Other laws were particularly controversial, the opposition considering them to be for the benefit of Berlusconi and his partners:
- The Gasparri Law, new media reform legislation replacing the Mammì Law. Among other things, such legislation increased the maximum limit on an individual's share of the media market, allowing Berlusconi to retain control of his three national TV channels (one of which was still using a frequency which by law should have gone to another channel). The legislation also enabled the roll-out of digital television and internet based publishing, and hence his government claimed it resolved the problem of conflict of interest and his media monopoly "by opening up more channels". The law was initially vetoed by the President of the Republic, Carlo Azeglio Ciampi, on charges of being unconstitutional. After being slightly modified, the law was adopted on 3 May 2004.
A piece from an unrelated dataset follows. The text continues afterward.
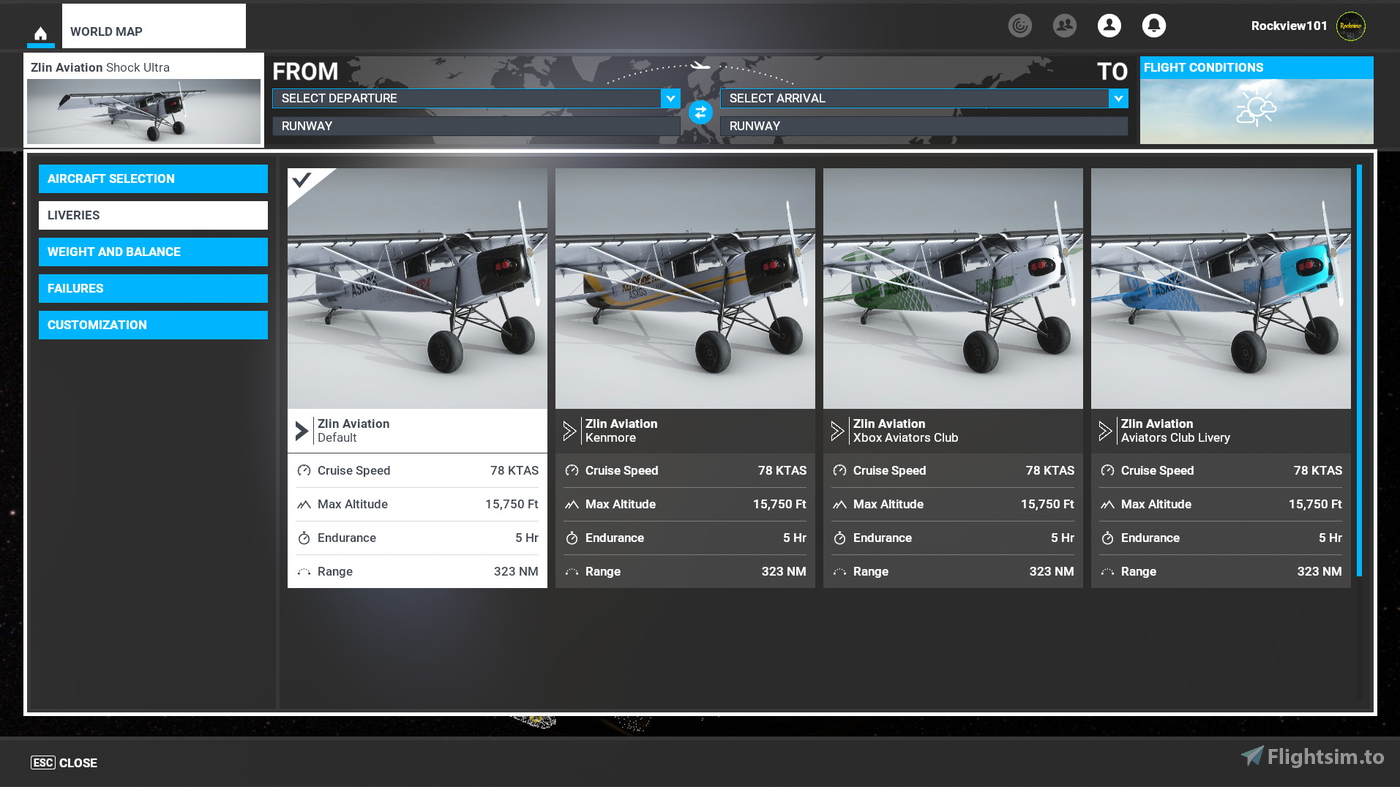The height and width of the screenshot is (787, 1400).
Task: Open the player profile icon
Action: [x=1109, y=25]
- A much shorter statute of limitation for most crimes, coupled with an increase in sanctions for repeat offenders. The opposition argued that this law was designed to save a close friend of Berlusconi, Cesare Previti, from corruption charges; however, after modifications in parliament, Previti was excluded from the benefits of this law. However, the Italian Constitutional Court had to abolish this exclusion on the grounds of equality of all citizens before the law, so Previti did benefit from this law.
- The suspension of criminal trials against the five highest officers of the state during their terms: the so-called "Lodo Maccanico", or "Lodo Schifani". It was declared unconstitutional in 2004 by the Constitutional Court. In July 2008, a similar bill, named the "Lodo Alfano", was approved by the parliament. Under the act, immunity was guaranteed for the four highest public servants. (the President of the Republic, the Speakers of the Houses of Parliament, and the Prime Minister). In October 2009, the Lodo Alfano was also declared unconstitutional.
- The decriminalization of false account statements and their punishment with administrative fines, only if there is a specific damaged party reporting the fact to the authorities and if the alteration is less than 5% of profits or 1% of total assets; otherwise it is still a crime, punishable by up to six years of prison.

In the last few weeks before the April 2006 general election, Berlusconi's parliamentary majority approved many disputed bills. For example, a bill for the Winter Olympics also included controversial provisions tightening penalties for drug use and peddling. Another was a penal code reform forbidding prosecutors to appeal against acquittals (defendants could still appeal, though). This law was not signed by President Carlo Azeglio Ciampi, but eventually went through both houses of parliament again, forcing the head of state to sign it. The law was declared unconstitutional by the Constitutional Court, since the constitution of Italy provides for equal rights for prosecutors and defendants.